§ What the task requires:
Omit the pictures and return exactly the stretch of the material below from the line with "Given: Click the small" through the line with "Task: Click verified".

§ Input records:
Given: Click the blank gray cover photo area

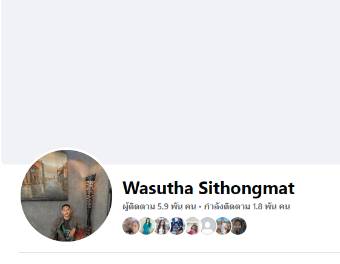Looking at the screenshot, I should tap(171, 82).
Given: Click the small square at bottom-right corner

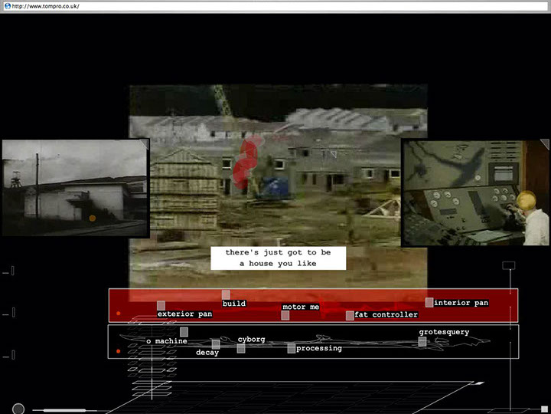Looking at the screenshot, I should coord(544,409).
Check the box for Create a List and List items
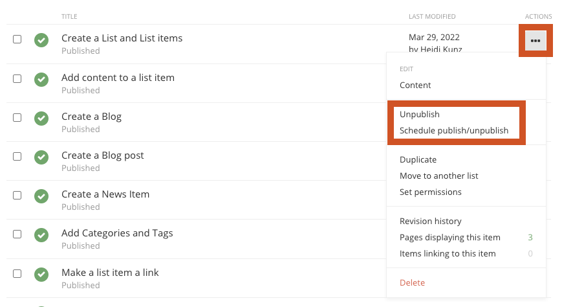 tap(17, 40)
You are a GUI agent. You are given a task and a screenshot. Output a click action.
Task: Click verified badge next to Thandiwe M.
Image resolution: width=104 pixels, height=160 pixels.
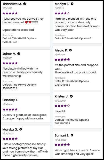point(25,4)
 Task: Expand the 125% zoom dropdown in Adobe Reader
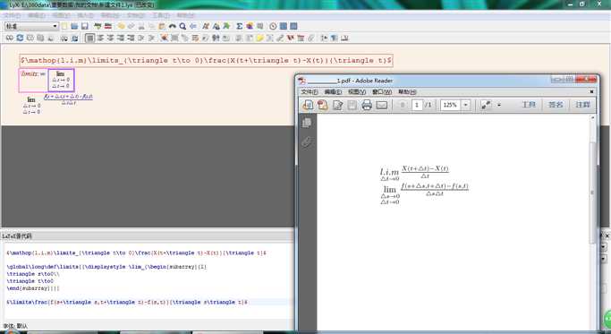465,105
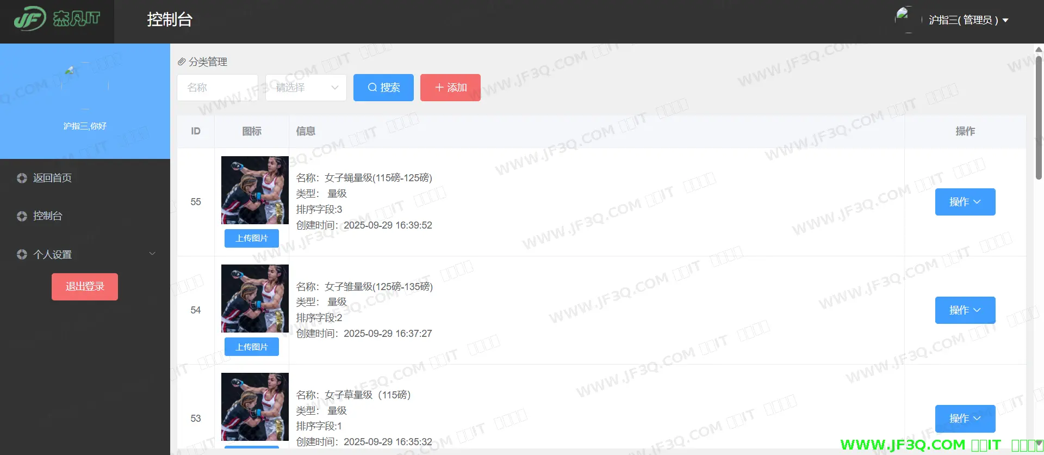This screenshot has width=1044, height=455.
Task: Click the 分类管理 paperclip icon
Action: [182, 62]
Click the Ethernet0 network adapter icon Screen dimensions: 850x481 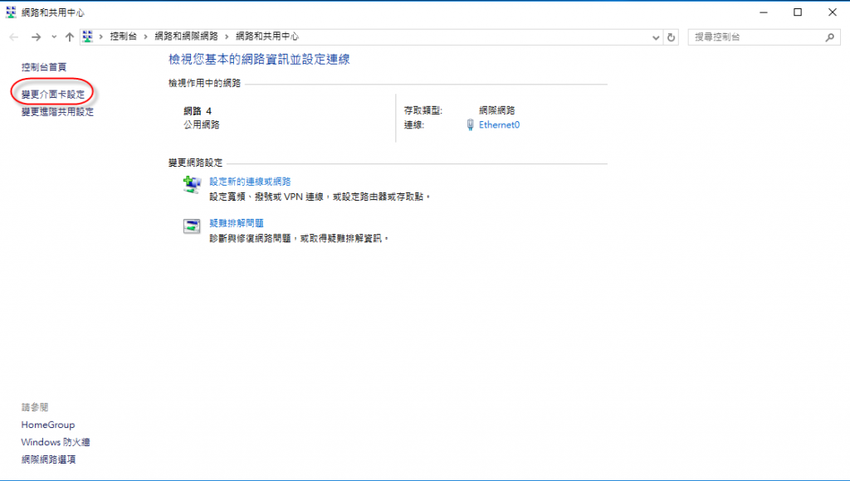click(x=471, y=125)
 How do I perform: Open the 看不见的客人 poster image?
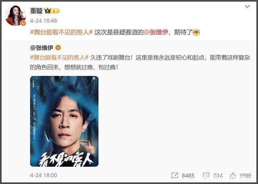(64, 121)
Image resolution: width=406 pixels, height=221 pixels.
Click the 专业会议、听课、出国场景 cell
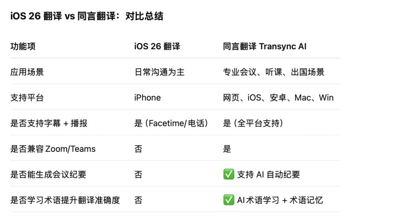coord(274,72)
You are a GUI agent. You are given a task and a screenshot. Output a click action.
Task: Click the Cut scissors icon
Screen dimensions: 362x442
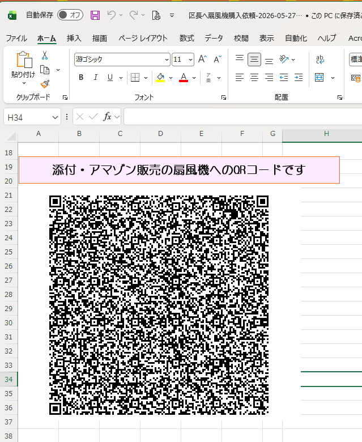(45, 56)
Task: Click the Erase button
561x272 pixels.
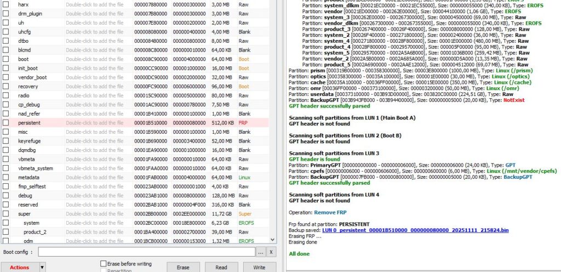Action: (183, 267)
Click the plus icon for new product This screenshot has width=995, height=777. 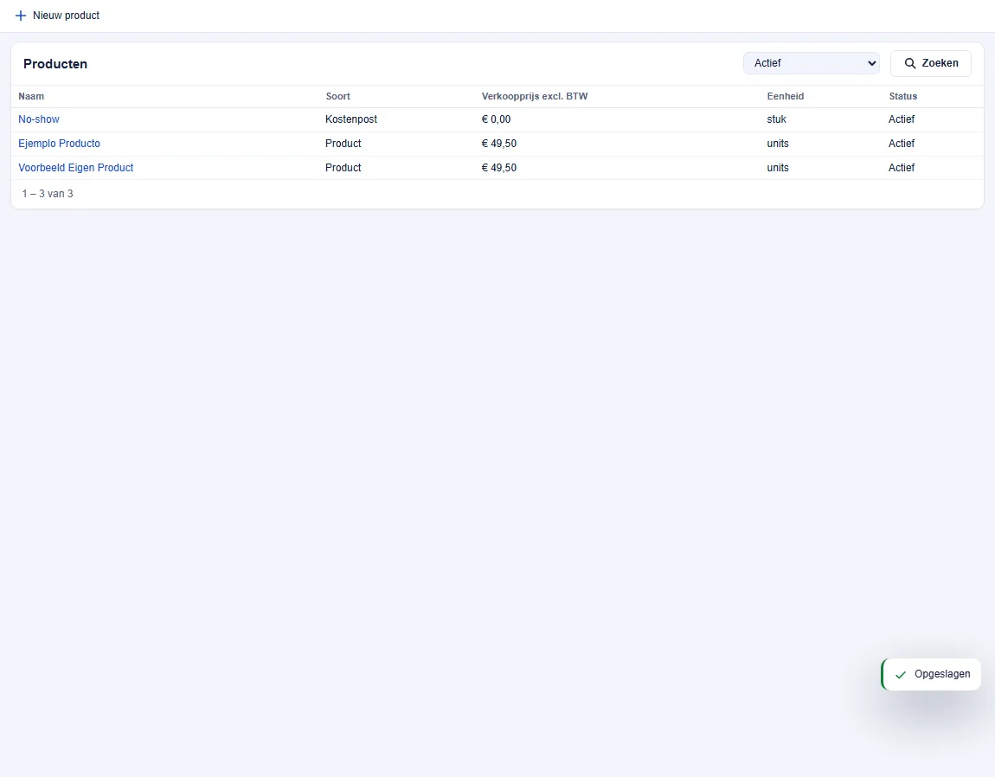[20, 16]
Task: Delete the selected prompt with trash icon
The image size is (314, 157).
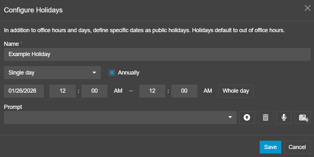Action: [x=265, y=118]
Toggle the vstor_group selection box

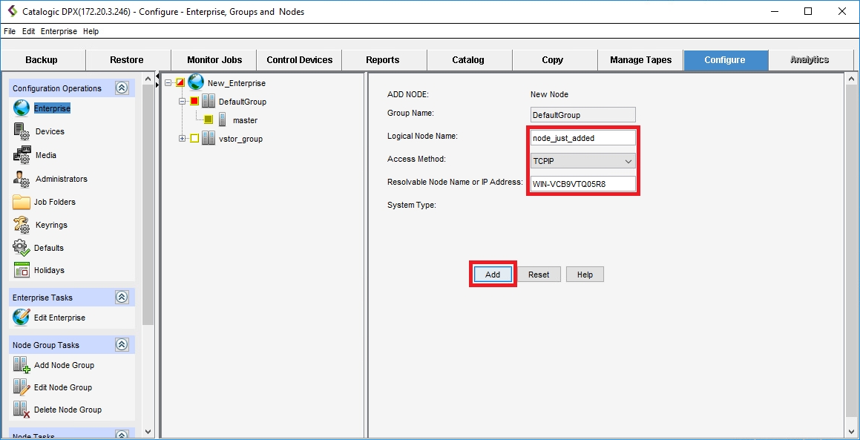point(194,139)
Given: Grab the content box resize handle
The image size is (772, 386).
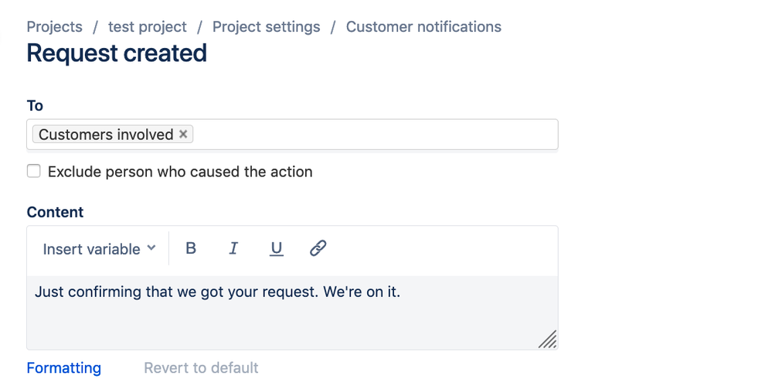Looking at the screenshot, I should pos(548,340).
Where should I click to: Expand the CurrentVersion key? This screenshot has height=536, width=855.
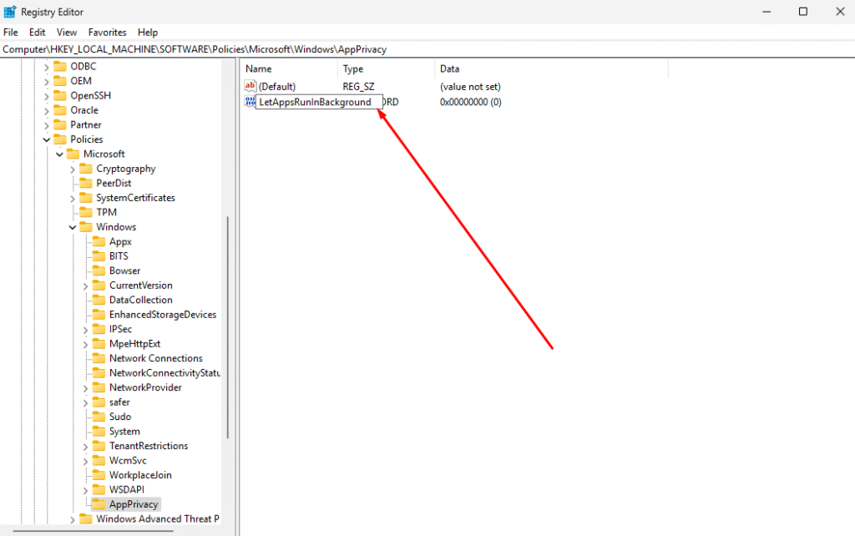pos(86,286)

§ Your response:
Given: Click the small square at bottom-right corner

Looking at the screenshot, I should coord(544,409).
Check the box for Create a List and List items
 tap(17, 40)
You are a GUI agent. You are given a task and a screenshot. Output a click action.
Task: Click verified badge next to Thandiwe M.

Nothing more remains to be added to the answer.